══ Working data ══

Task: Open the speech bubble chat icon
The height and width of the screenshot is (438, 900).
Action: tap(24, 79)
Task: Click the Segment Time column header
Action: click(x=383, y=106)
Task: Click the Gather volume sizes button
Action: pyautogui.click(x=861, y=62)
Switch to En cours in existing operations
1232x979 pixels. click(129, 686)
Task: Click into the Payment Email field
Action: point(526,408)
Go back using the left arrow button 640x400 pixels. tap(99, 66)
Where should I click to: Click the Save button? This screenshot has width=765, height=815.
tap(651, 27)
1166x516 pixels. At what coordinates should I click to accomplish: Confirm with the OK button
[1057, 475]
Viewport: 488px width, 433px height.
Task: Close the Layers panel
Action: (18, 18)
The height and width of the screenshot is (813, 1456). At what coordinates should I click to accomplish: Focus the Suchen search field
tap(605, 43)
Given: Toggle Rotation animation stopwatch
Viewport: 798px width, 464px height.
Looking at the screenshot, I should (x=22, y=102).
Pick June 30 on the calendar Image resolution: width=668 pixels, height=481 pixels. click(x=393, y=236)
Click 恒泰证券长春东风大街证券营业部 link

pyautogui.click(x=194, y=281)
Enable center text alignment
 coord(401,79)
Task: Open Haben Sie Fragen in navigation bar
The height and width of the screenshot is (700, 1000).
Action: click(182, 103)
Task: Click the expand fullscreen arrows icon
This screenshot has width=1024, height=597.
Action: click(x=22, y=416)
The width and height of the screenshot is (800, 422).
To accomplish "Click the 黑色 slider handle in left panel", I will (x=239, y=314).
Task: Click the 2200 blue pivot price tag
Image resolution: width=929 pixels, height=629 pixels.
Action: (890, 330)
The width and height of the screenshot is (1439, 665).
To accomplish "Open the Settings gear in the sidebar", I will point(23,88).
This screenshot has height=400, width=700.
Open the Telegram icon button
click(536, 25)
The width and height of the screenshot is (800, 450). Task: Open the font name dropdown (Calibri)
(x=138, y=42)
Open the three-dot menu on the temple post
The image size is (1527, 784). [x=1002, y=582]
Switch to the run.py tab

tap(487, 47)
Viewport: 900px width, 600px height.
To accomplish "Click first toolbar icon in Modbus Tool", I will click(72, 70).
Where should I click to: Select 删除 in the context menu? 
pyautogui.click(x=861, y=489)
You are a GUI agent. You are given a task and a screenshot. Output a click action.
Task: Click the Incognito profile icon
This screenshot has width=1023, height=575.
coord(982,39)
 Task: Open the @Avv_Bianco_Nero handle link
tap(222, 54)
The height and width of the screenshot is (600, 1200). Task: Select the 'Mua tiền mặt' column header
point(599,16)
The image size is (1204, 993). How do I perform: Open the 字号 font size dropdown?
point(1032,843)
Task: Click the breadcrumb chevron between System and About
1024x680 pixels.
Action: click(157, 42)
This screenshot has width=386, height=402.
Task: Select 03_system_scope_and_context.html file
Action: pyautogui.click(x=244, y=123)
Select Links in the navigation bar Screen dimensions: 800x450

═══

■ **What is expected**
Search the data for the string "left" and copy each line where it appears.

■ **Answer area**
Go back using the left arrow button 640x400 pixels. tap(99, 66)
To accomplish "Click the 黑色 slider handle in left panel", I will (x=239, y=314).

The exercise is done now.